What gymnastics coaches would see as a fault made De Jesus a favorite with her classmates. There was no elitist attitude. De Jesus loved basketball and played in junior high school — until she broke both pinkies.
She focused solely on gymnastics and quickly climbed up the ranks. She reached level 7 and it took her two weeks to get to 8. By the 7th grade she reached 9, but then, she said, suffered the first struggle in her advancement.
“I wanted to hang out with my friends and be like everyone else in school, and then I realized how much it could help me in the future,” De Jesus said. “That’s when I got myself together.”
But being the only level 10 gymnast brought De Jesus a sense of isolation with her team. And once she reached high school, she realized gymnastics was a major component of her life but she didn’t want it to be the sole one.
So De Jesus made what would be considered another unconventional decision for an athlete in a specialized sport. As a freshman she joined the Greenwich volleyball team. Her mother was a former player in Puerto Rico.
“I had never played before,” De Jesus said. “My mom always taught me a little bit about volleyball but I didn’t know the positions or how it worked until freshman year. It wasn’t as hard as I thought it would be. Volleyball is different than gymnastics but gymnastics has kind of helped me more with volleyball, reaction-wise. I can get the ball up, run to the ball. I love volleyball. It’s a whole different rush than gymnastics.”

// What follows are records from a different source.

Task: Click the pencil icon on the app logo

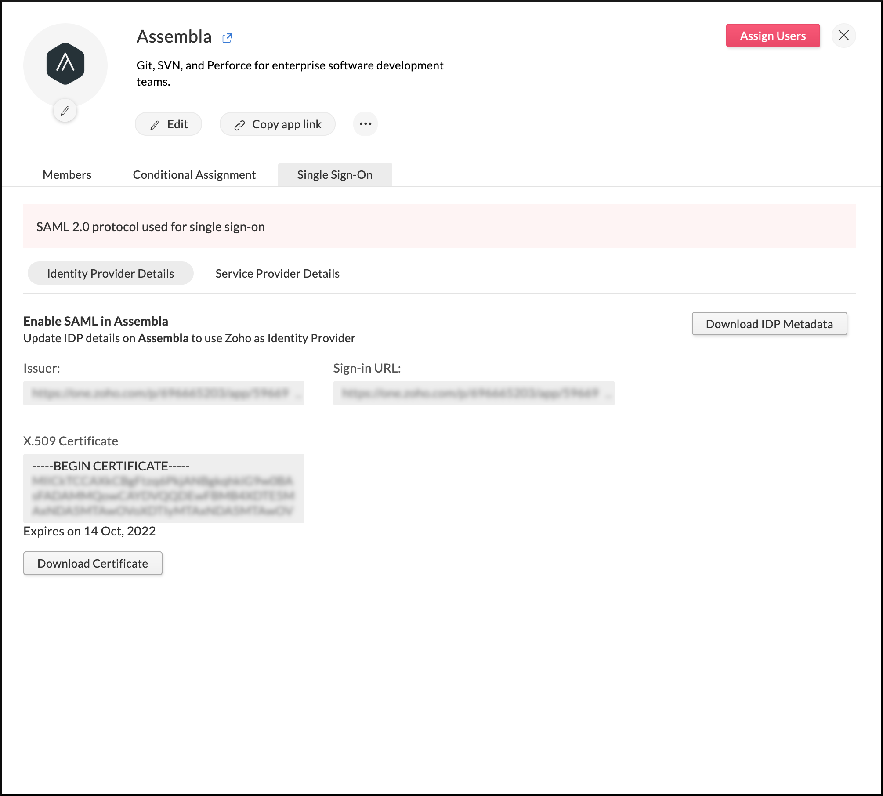Action: [x=65, y=110]
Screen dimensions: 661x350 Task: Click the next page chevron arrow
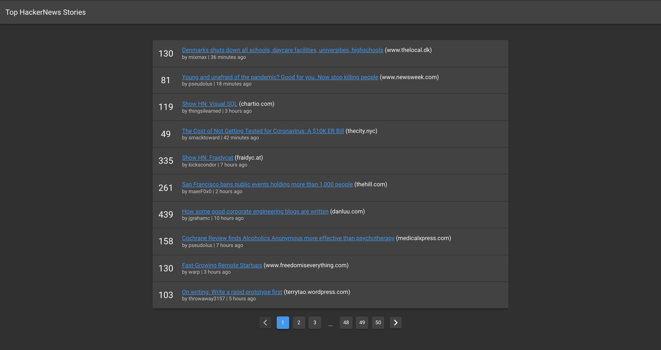pos(395,323)
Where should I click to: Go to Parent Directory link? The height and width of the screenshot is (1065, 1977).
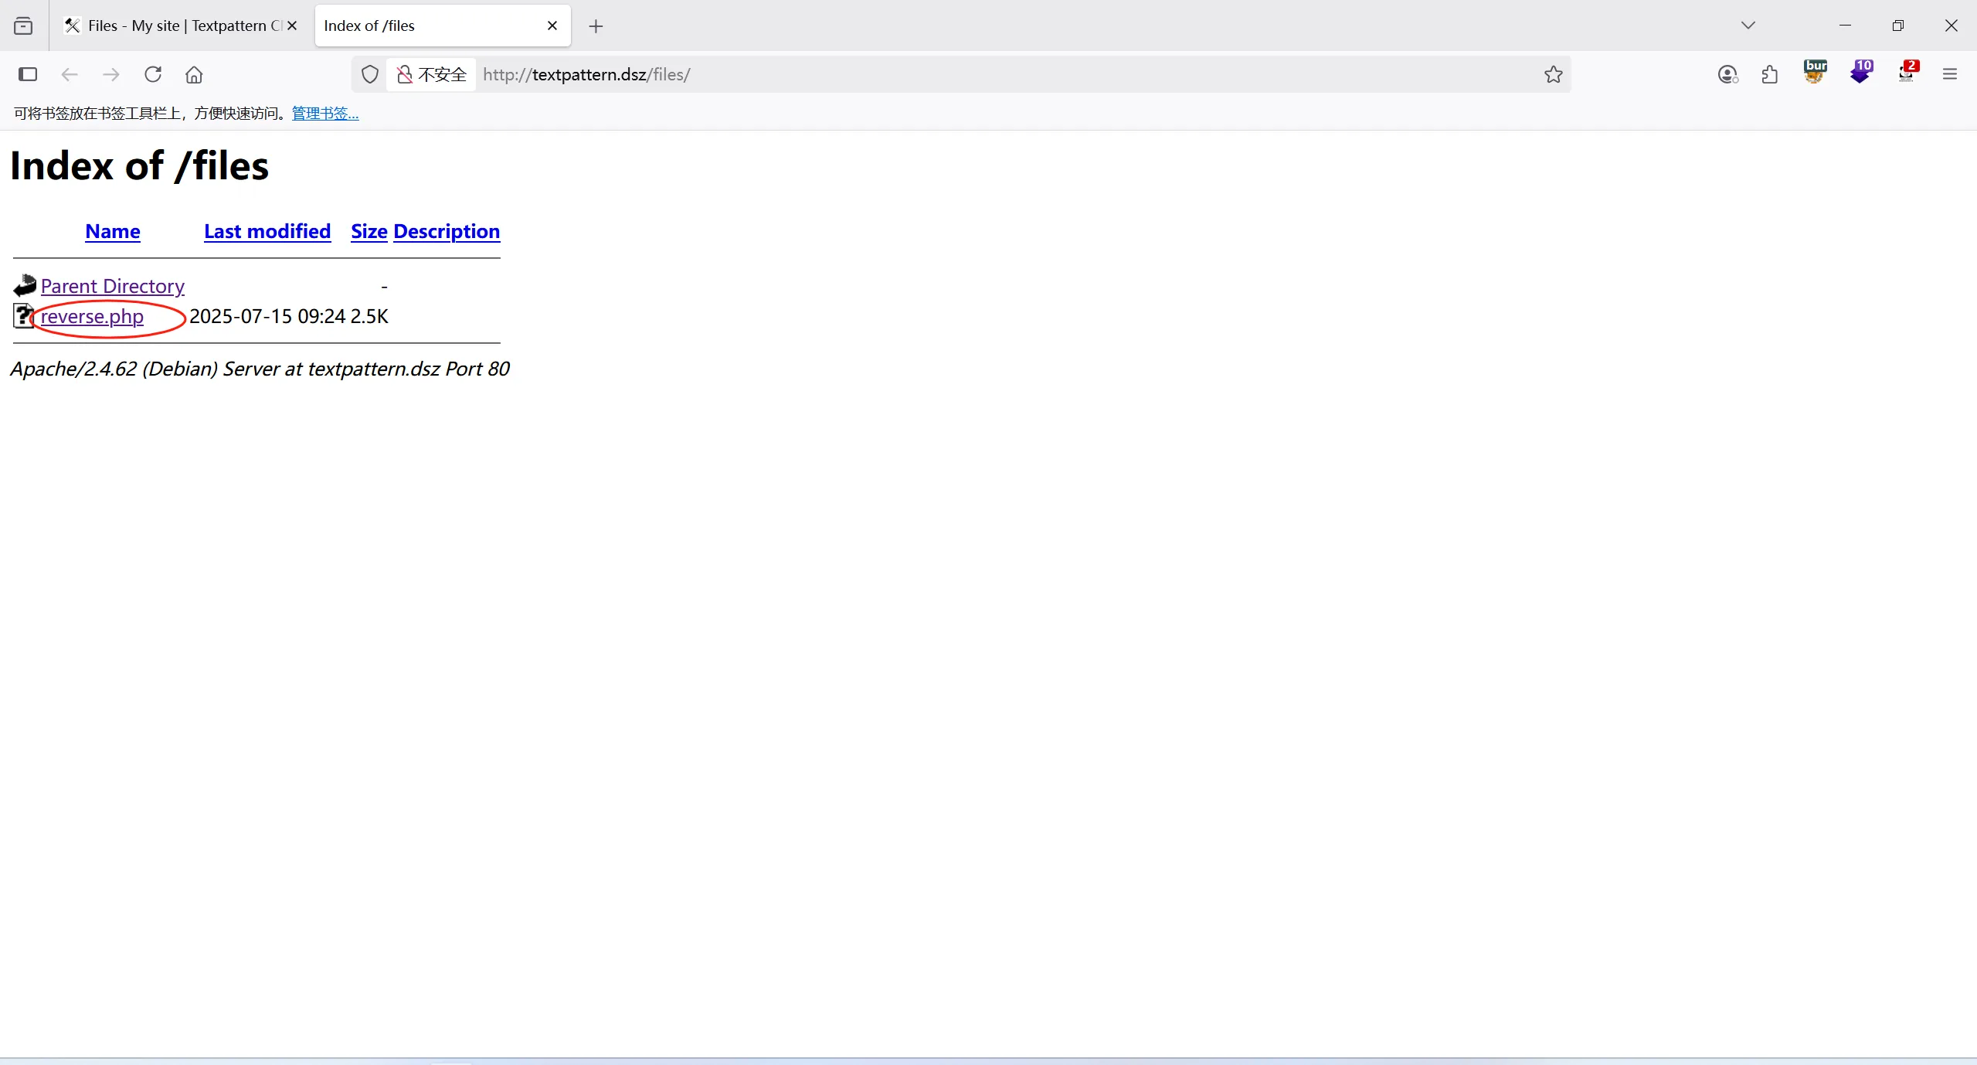tap(113, 286)
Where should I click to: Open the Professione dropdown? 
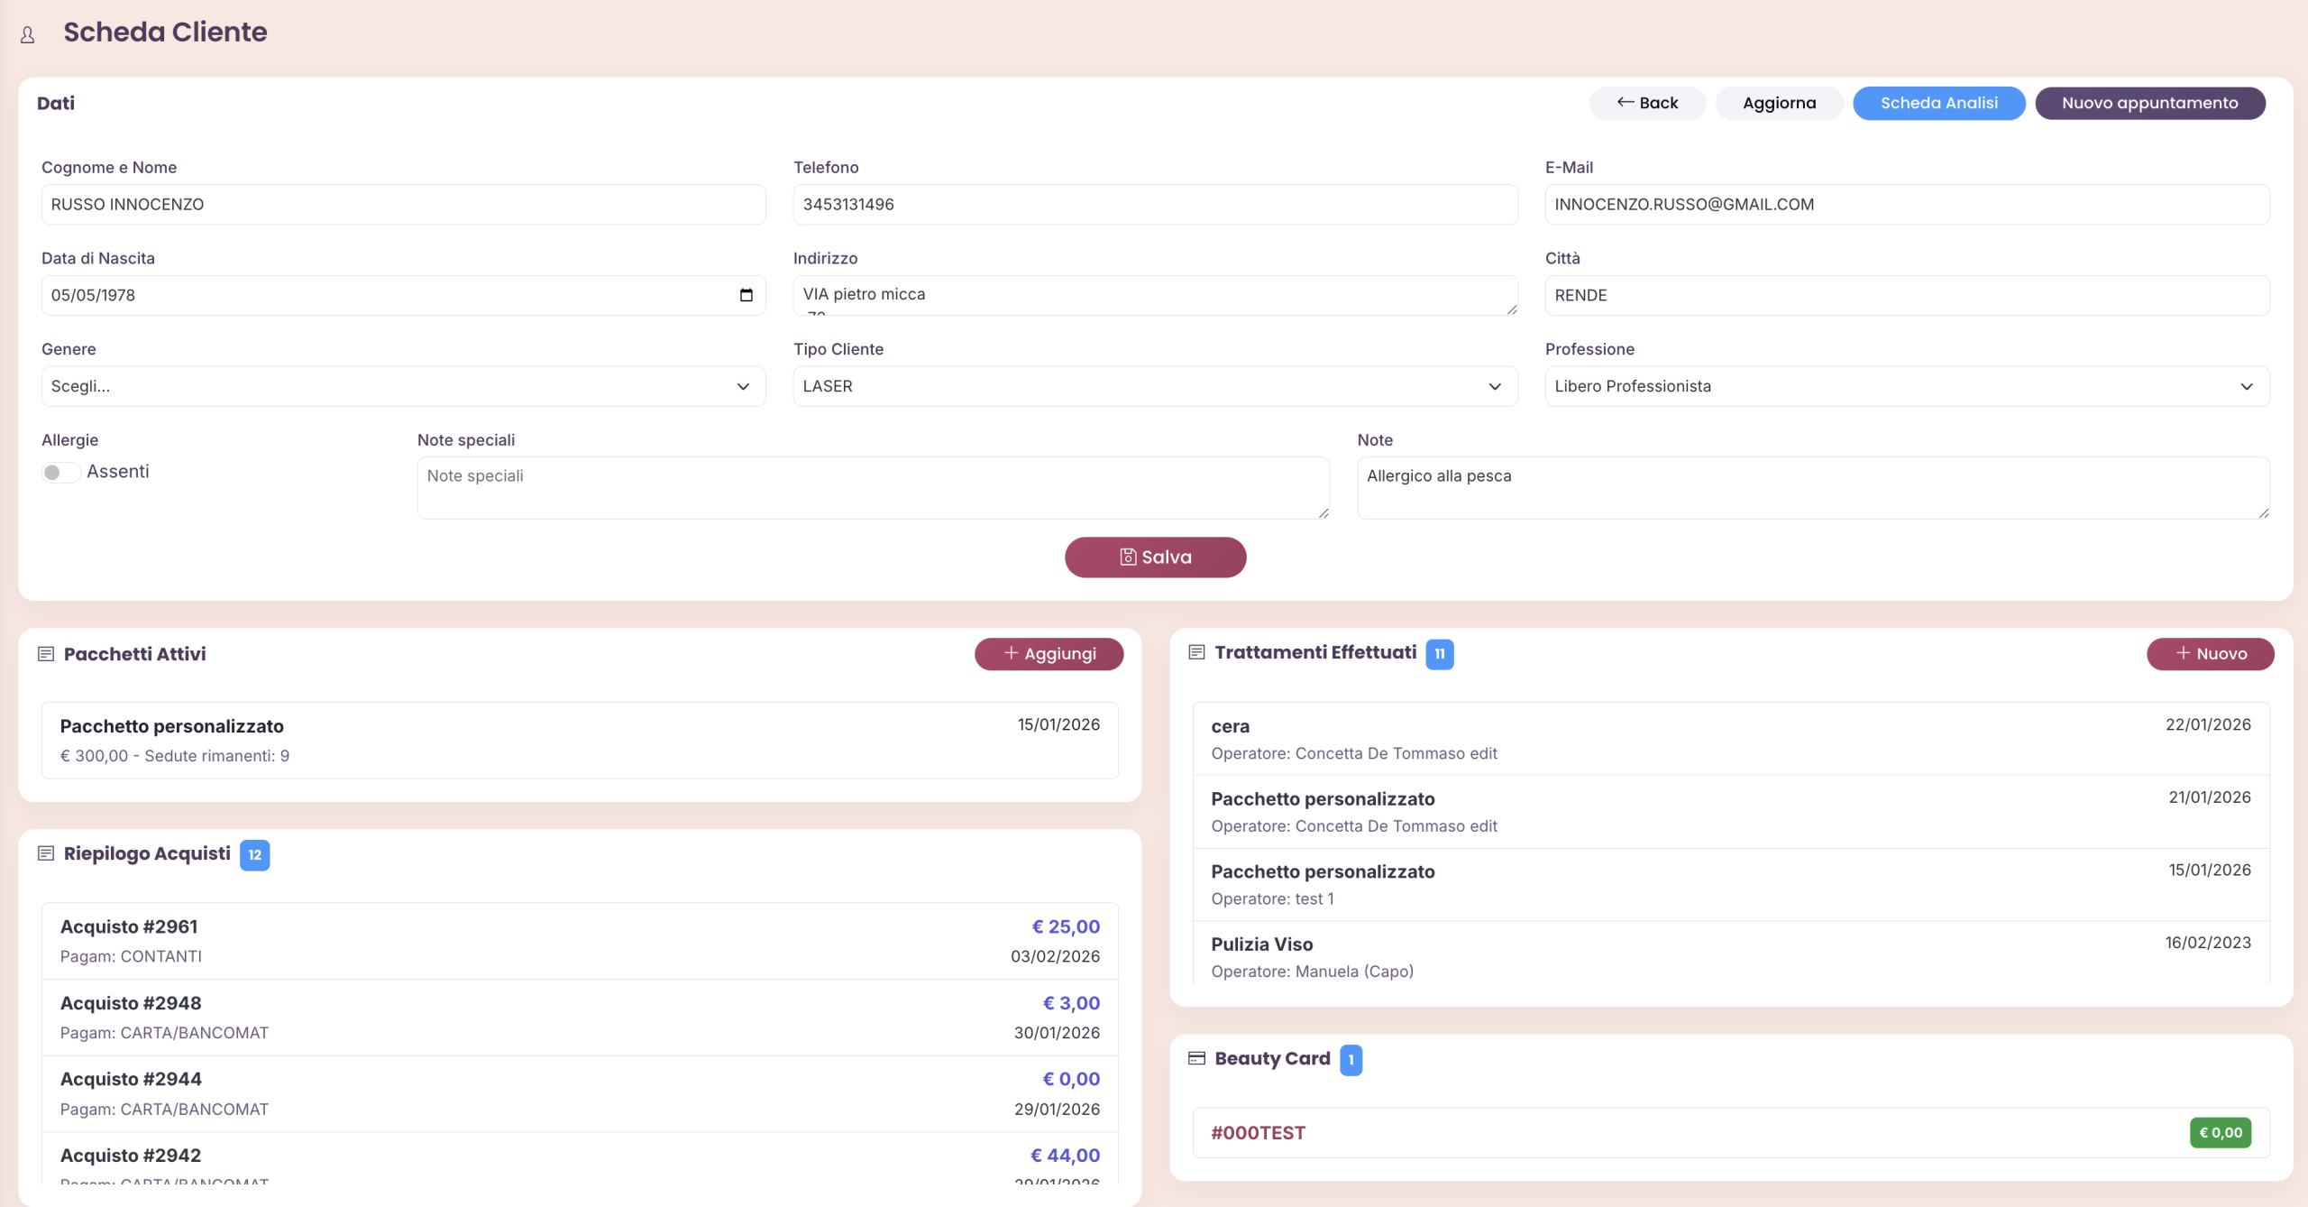point(1906,386)
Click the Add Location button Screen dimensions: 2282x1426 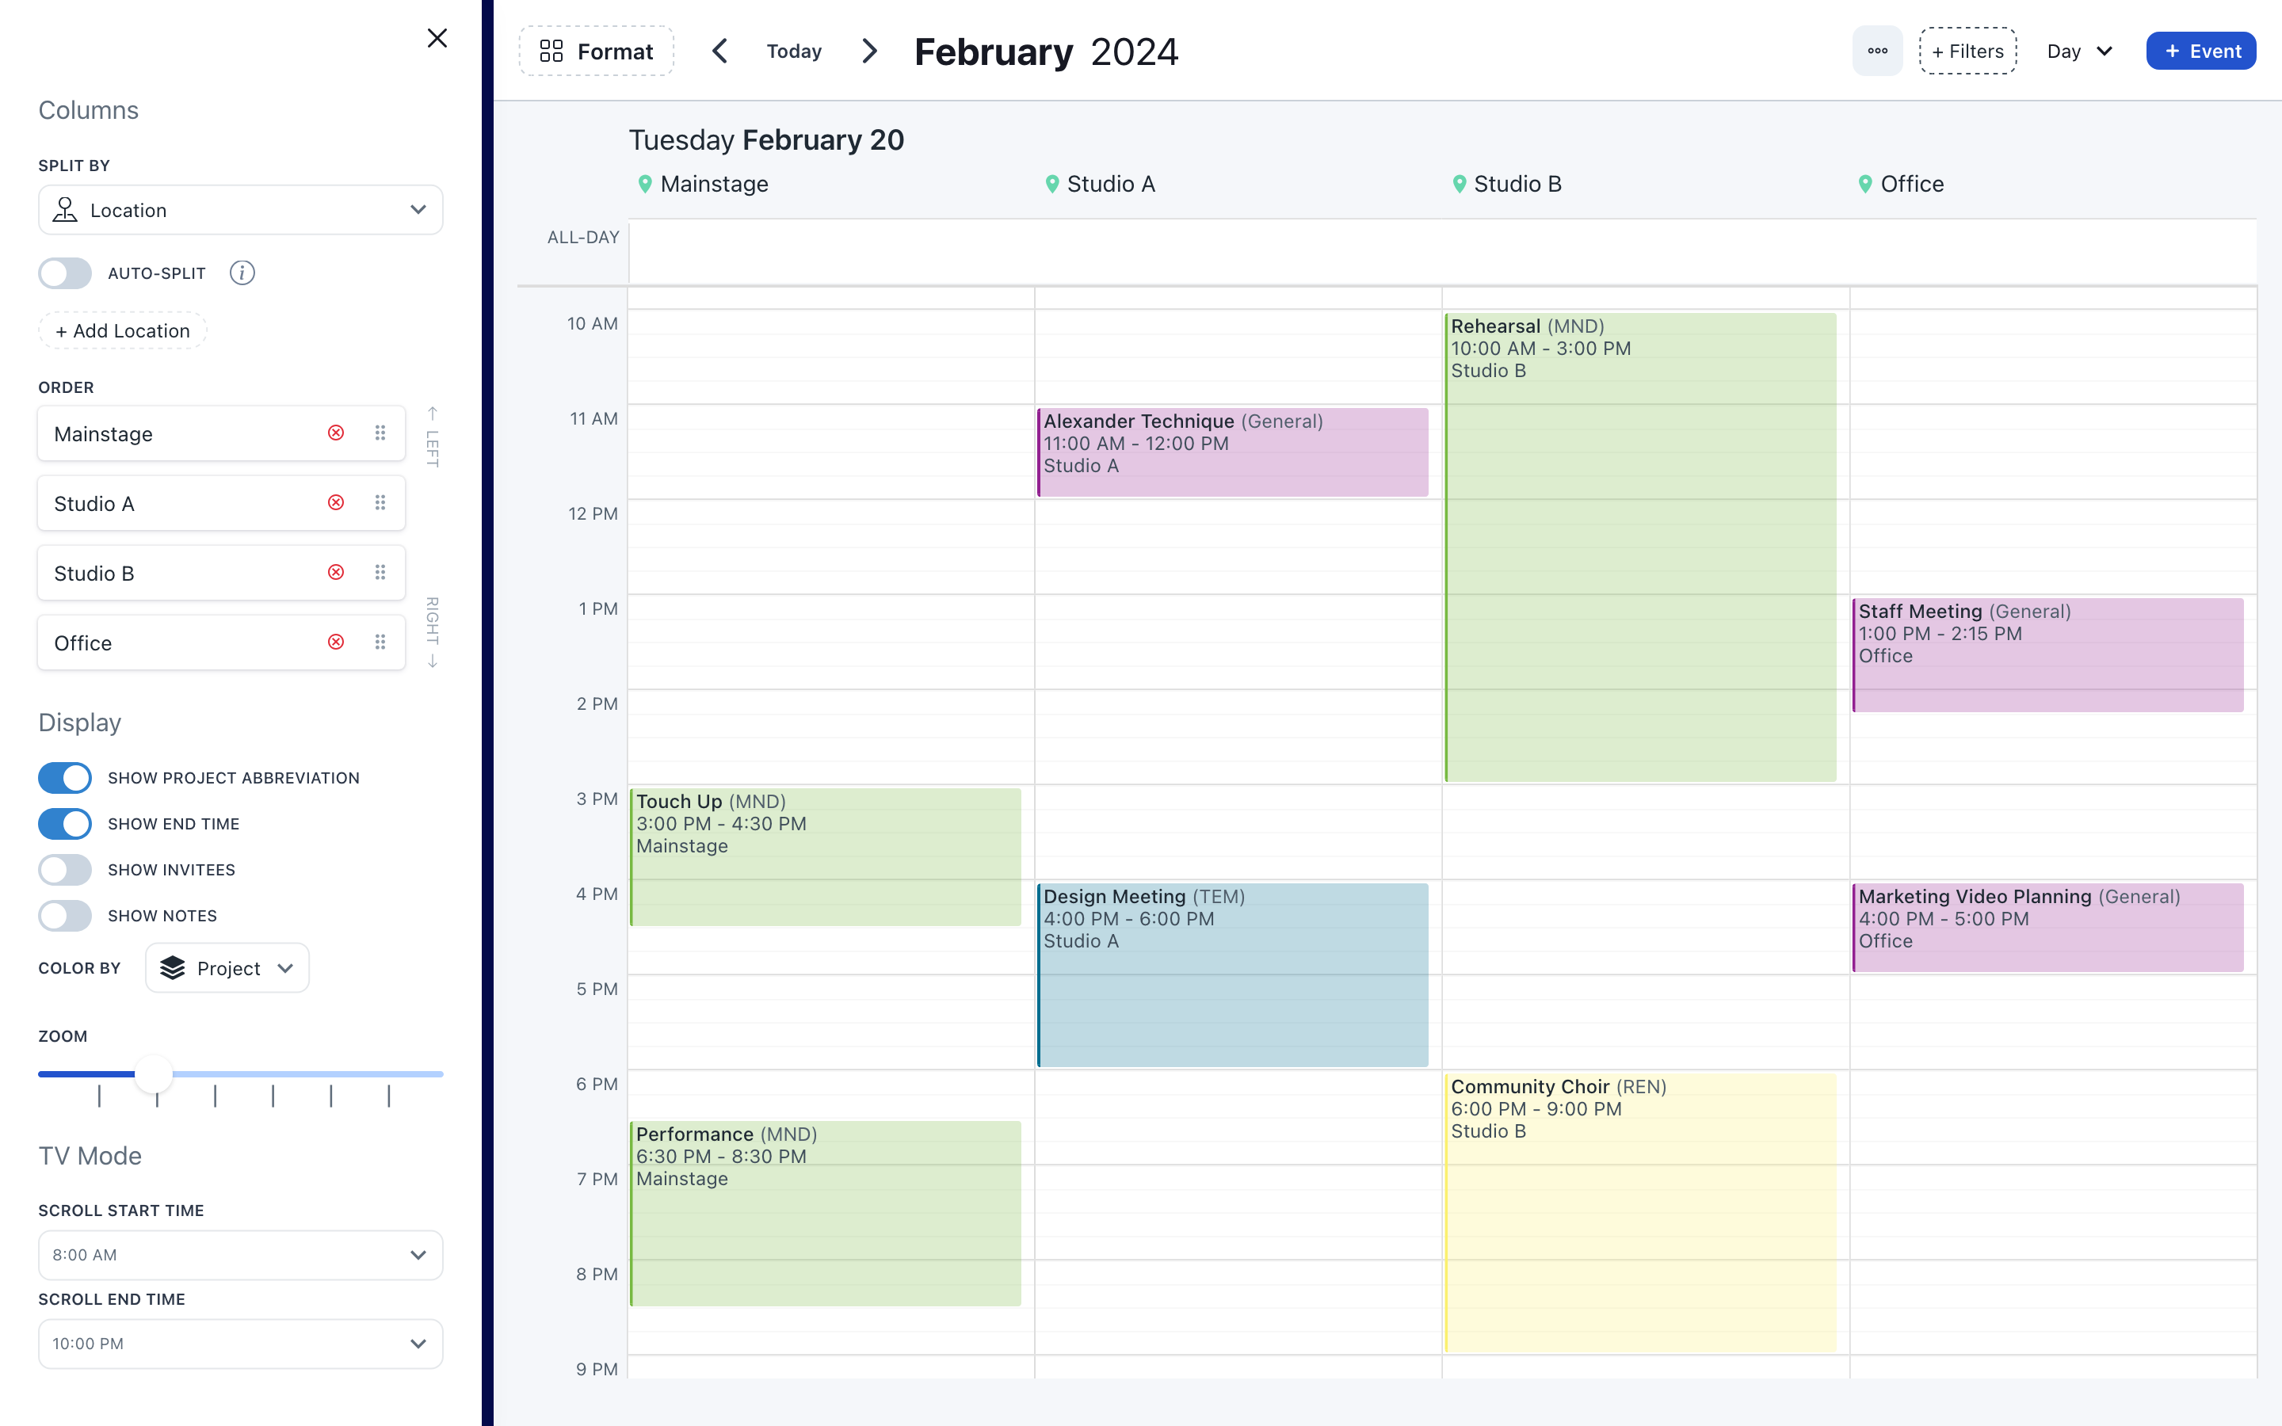(x=123, y=331)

De Jesus only spends the fall season playing volleyball. She is back to three-hour gymnastic practices, five days a week. She is fully committed to spending time with the Cardinals and is not just a gun for hire, showing up only at meets.
Other club coaches would probably consider De Jesus something of a renegade, perhaps even forcing her into a choice she admitted would be difficult.
“I don’t know private teams that let gymnasts do high school,” De Jesus said. “My coach tried to dissuade me and my mom said I want her to live her life. He was pretty upset with me at first and then realized I was good at managing my time efficiently with high school and his team. He’s been lenient about being late to practice because I am late a lot of the times because of meets and practice.”
Asked what she would have done if forced into a decision, De Jesus said, “I wouldn’t have left, but I wouldn’t have made it easy to get away with. It’s easier to go to a private gym.”
The Cardinals are thrilled to have De Jesus, as much for her infectious personality as her ability to deliver winning routines.
De Jesus said she gets as much if not more in return.
“Gymnastics is an individual sport and a team sport, but I feel for Greenwich it is more a team sport than an individual and my club team is more individual,” De Jesus said. “All the girls thank me for everything that I’ve done for the team and being there for them, but I tell them they don’t need to thank me, I want to do this just as much as they do. I don’t want to do it because I can bring them to an FCIAC title or a state title. They contribute a lot to the team, as much as I do.”
De Jesus is getting a lot of Division I looks. Maryland and West Virginia have demonstrated the most interest. De Jesus will compete at the Junior Olympics in March. She hopes she might make a verbal commitment soon after.
Right now, De Jesus is focused on Saturday’s FCIAC championships, and a second straight team win she said would supersede all her individual medals.
“I’m really excited,” she said. “I definitely think we can get the title again and there’s been so much unexpected competition. Trumbull is good. We’re definitely going to fight and I am pretty confident we are going to get that title again.”